- WHAT THE TASK ASKS -
In the text on Trump and the past, what does the past consist of for him?

- READING TEXT -
╭──
The reason President Trump can lie so effortlessly is that, for him, it is eternally the present moment. The actual past, a reservoir of immutable facts, doesn’t exist for him. What past there is for Trump is what he currently would like it to have been. He merely reports with sincerity on the congenial scenarios his brain produces on demand, and these reports are in a sense true, for him. They just bear no relationship to … anything.

This has been described as a mental condition of the not-normal variety, which it is, or used to be. But it seems to be contagious, and we seem to be succumbing. The long, slow process of fact-seeking underway since the scientific revolution and Enlightenment, and the systematic arrangement and correlation of these facts, are starting to look like just so much trouble and tedium. If the president of the United States doesn’t need to bother with that stuff, why should anyone? His hard-core supporters were happy enough to jettison it (although before ever adopting it). Whatever Trump says today is more than good enough for them. And any made-up scandal that mirror-images a real Trump scandal is absolutely satisfactory for the purpose of generating sufficient confusion to clear Trump’s forward path.
╰──
- LISTED ENTRIES -
╭──
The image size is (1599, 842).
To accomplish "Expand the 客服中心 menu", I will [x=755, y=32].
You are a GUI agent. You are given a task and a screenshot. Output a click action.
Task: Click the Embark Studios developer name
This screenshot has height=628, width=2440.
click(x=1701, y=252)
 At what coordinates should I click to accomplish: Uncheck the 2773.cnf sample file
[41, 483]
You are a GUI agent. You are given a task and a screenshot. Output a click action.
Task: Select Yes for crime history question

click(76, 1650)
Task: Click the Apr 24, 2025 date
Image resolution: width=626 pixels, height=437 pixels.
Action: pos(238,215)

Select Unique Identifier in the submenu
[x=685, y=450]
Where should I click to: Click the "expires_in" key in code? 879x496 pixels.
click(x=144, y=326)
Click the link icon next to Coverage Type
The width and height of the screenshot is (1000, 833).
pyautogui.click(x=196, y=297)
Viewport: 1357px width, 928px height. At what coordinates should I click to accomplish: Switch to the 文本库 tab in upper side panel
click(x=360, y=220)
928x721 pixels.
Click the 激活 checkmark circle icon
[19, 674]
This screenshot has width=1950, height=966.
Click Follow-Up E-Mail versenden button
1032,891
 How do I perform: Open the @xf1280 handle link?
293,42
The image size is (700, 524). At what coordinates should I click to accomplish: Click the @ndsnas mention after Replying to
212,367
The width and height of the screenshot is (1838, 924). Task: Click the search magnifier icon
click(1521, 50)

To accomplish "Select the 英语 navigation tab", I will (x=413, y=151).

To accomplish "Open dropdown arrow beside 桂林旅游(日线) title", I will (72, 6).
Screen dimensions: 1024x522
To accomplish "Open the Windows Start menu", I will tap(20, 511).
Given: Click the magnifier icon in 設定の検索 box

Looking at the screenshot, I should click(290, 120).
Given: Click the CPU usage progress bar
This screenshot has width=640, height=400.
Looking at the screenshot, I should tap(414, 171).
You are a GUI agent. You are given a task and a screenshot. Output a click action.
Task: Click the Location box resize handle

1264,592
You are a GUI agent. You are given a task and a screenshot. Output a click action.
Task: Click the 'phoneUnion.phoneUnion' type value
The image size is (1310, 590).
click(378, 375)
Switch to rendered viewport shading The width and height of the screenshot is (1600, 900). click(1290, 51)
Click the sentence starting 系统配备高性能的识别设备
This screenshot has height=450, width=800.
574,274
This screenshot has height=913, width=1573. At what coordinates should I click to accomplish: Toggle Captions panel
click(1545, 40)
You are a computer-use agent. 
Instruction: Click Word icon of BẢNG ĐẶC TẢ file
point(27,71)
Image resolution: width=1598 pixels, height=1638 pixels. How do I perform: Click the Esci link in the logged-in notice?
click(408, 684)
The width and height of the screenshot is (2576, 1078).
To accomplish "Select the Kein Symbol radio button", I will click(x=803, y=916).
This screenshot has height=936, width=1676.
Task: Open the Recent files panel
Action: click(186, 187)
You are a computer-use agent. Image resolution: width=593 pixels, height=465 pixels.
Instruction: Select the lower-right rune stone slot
╰──
- RESPONSE FOR THIS EXERCISE -
What he currently would like it to have been.